SciPy 2024

Ibis: because SQL is everywhere and so is Python
07-12, 13:55–14:25 (US/Pacific), Room 316

Tabular data is ubiquitous, and pandas has been the de facto tool in Python for
analyzing it. However, as data size scales, analysis using pandas may become
untenable. Luckily, modern analytical databases (like DuckDB) are able to
analyze this same tabular data, but perform orders-of-magnitude faster than
pandas, all while using less memory. Many of these systems only provide a SQL
interface though; something far different from pandas’ dataframe interface,
requiring a rewrite of your analysis code.

This talk will lay out the current database / data landscape as it relates to
the SciPy stack, and explore how Ibis (an open-source, pure Python, dataframe
interface library) can help decouple interfaces from engines, to improve both performance
and portability. We'll examine other solutions for interacting with SQL from Python and
discuss some of their strengths and weaknesses.


Ibis is an open-source, pure Python library that lets you write Python to build up expressions
that can be executed on a wide array of backends / execution engines (SQLite,
DuckDB, Postgres, Spark, Clickhouse, Snowflake, BigQuery, and more!).

Modern analytical databases (like DuckDB) are able to analyze tabular data
orders-of-magnitude faster than pandas, all while using less memory.

pandas and other Python libraries can interact with databases, but they were
not designed to do so efficiently. Pulling ALL of the data to your local
machine to then perform a reduction or aggregation is only tractable for very
small problems.

Treating a remote database as a data store isn’t wrong, but it provides an
incomplete view of everything these systems can offer.

Because they are very, very fast. 50 years of database research hasn't gone to
waste - modern execution engines perform all kinds of optimizations to deliver
results quickly.

In a cruel twist of fate, though, almost all of them require you to write SQL in
order to use them.
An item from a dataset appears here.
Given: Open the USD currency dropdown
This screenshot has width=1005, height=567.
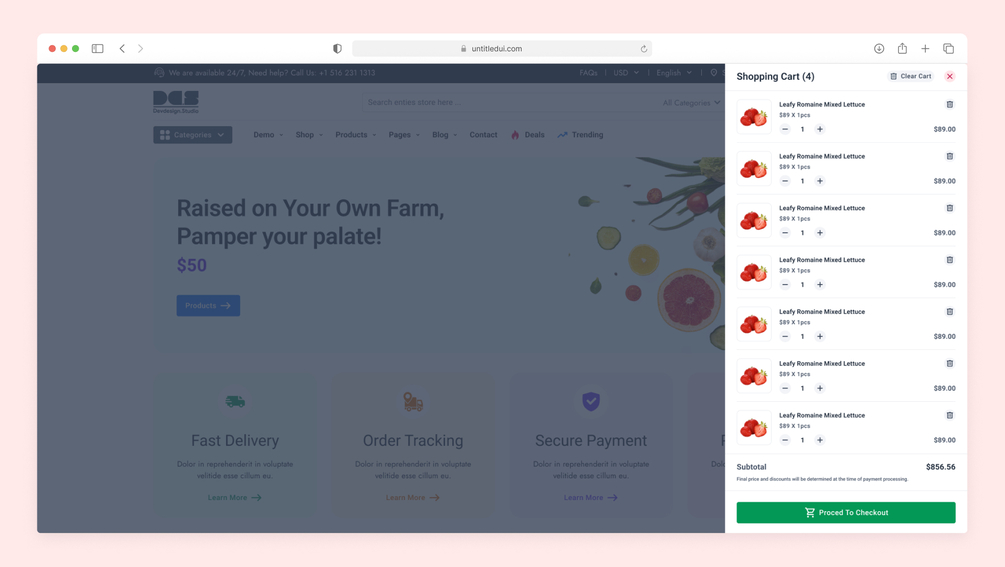Looking at the screenshot, I should pyautogui.click(x=626, y=73).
SQL is not an ideal tool for exploratory data analysis.
If you know exactly how to answer the question in front of you, then SQL is
probably (possibly) fine. But you don't always know how - that's part of what
the exploration is.

SQL is only a language – it’s an interface. The execution engine is a separate
thing. Historically the interface and the engine have been very tightly
coupled, but they don’t have to be.

Maybe you would like to use the DuckDB execution engine, but you don’t like the interface (SQL)?
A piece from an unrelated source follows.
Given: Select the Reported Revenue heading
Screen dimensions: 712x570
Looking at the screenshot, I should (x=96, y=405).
Or you would like to use the Spark execution engine, but you don’t like the interface (PySpark API)?

The interface shouldn’t be a hurdle for a user to clear in order to make use of
the available tools. In the scientific Python community, SQL, in particular, is
a hurdle that many users have turned away from. Ibis provides a consistent,
Pythonic, and intuitive interface to interact with execution engines, even when
their only “advertised” interface is SQL.

Gil Forsyth is a software engineer at Voltron Data. He followed the common career path of Japanese language specialist -> administrative assistant -> mechanical engineer -> computational fluid dynamicist -> data scientist -> software engineer -> machine learning engineer -> software engineer. Gil contributes to several projects in the PyData ecosystem and is a core maintainer of xonsh and Ibis. He served as the program chair for the Scientific Computing with Python (SciPy) conference from 2017 to 2020.